[Esip-preserve] [FOO] Foo Project moves to Google Spreadsheets

Tue Oct 12 10:53:12 EDT 2010

On 10/11/2010 04:57 PM, alicebarkstrom at frontier.com wrote:
> Do we have any analysis that quantifies the probability that the
> identifiers will be disconnected from the file contents?
> [...]
> Since the usual DOI/URL/PURL/.../UUID's do not have direct ties to
> the file (or larger collections), I don't think you could rely on
> these to detect changes.

On 10/12/2010 09:39 AM, Kenneth S. Casey wrote:
> On Oct 12, 2010, at 9:21 AM, alicebarkstrom at frontier.com
> <mailto:alicebarkstrom at frontier.com> wrote:
>> The suggestion that Ken has of embedding UUIDs in the file at least
>> makes them unique and independent of cryptographic digests. That
>> means as long as a copy of the original file is readable, it can be
>> uniquely identified.

UUID is not resolvable, so I think embedding them makes a lot of
sense.

DOIs on the other hand are resolvable.  The curator of the archive
should make a commitment to maintain the tie to the data collection.

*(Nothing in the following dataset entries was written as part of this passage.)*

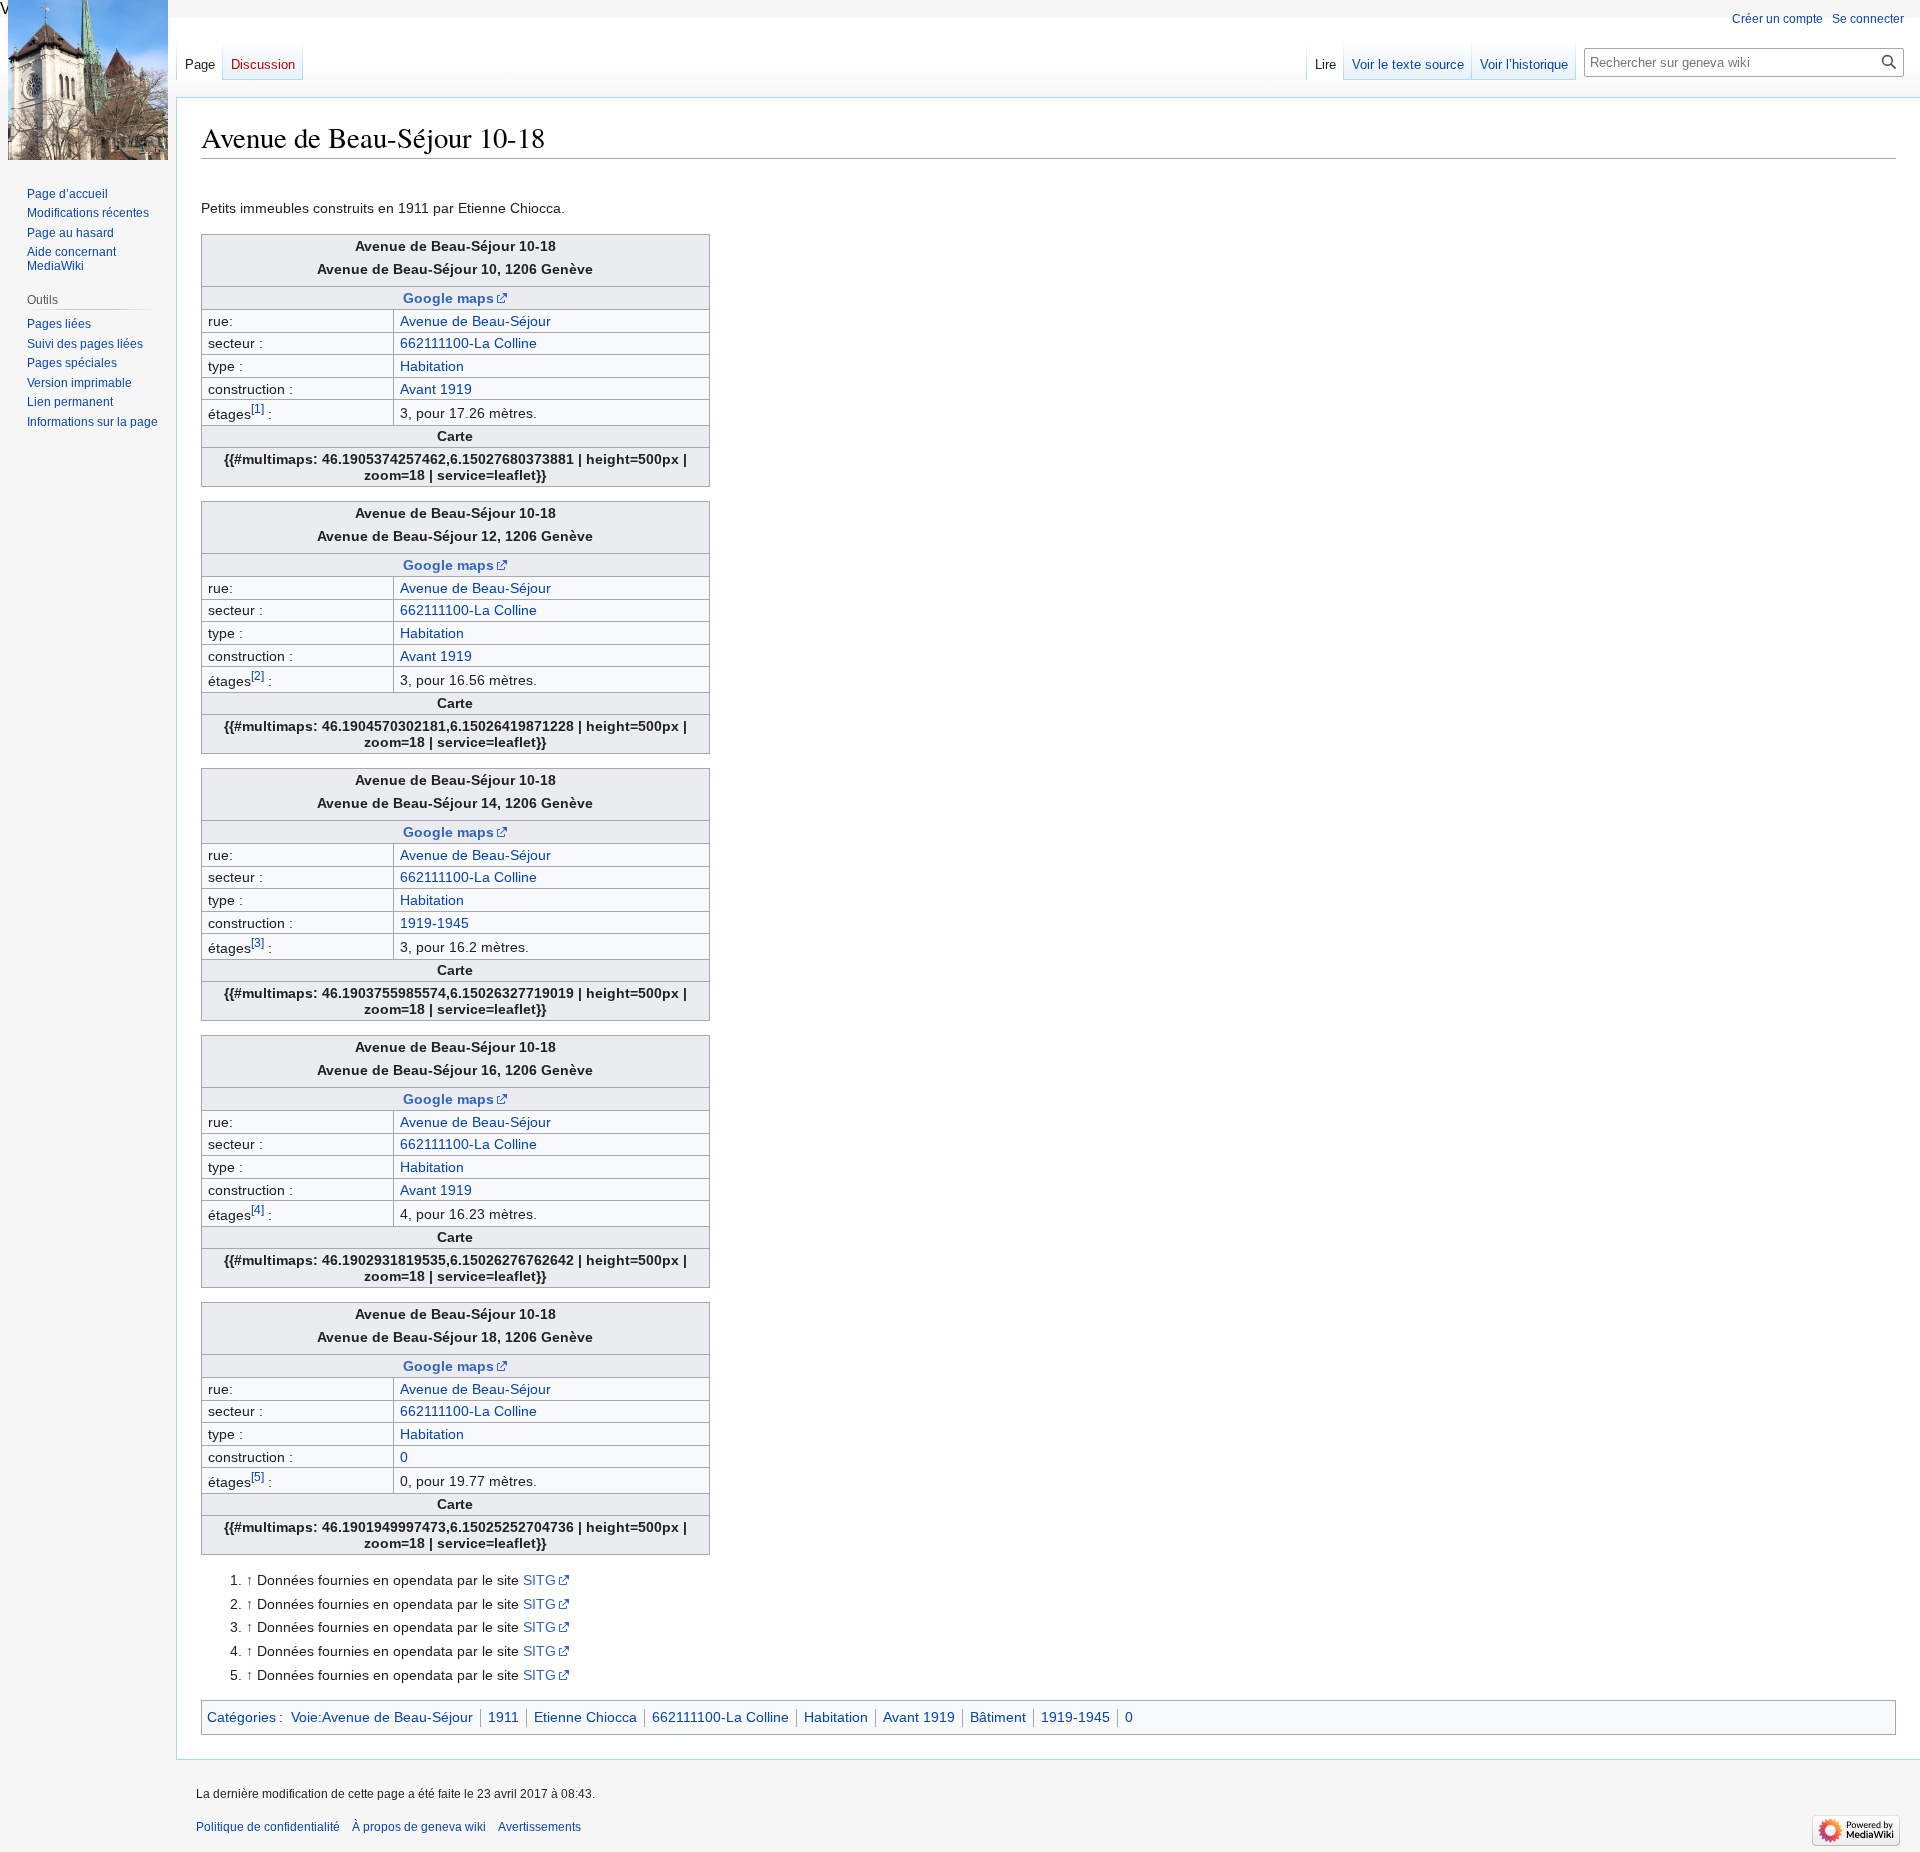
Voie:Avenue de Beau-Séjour (382, 1717)
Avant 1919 (436, 389)
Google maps (448, 298)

Not only that, I think we have a strong case that the curator should
develop and maintain the ability to resolve the DOI to a specific set
of granules given a particular date/time stamp.  (see example below)

>> What happens after the original file becomes unreadable (physical
>> deterioration, software obsolescence, hardware obsolescence being
>> prime suspects) is not so clear.

I think this is a whole separate category of "preservation."  I like
to wrap this in a box labeled "curator commitment."  If you have the
resources to prevent those problems, you can.  If your data value
warrants the resources to support that commitment, you can maintain
it.  If your data value doesn't warrant those resources, you lose it.
Hopefully over time (and efforts of groups like this one), technology
advances to make the resource requirements cheaper and cheaper.  As
long as that wave stays ahead of us, we can keep everything forever.

For example, a couple years ago, the ozone group went back to our
earliest data (circa 1970s) and pulled all the data (off of the old
tapes) into the modern archive, updated metadata to current standards
and reprocessed everything with the latest version of the algorithms.
I have every expectation that will happen again and again, but it
definitely depends on ongoing funding for that group.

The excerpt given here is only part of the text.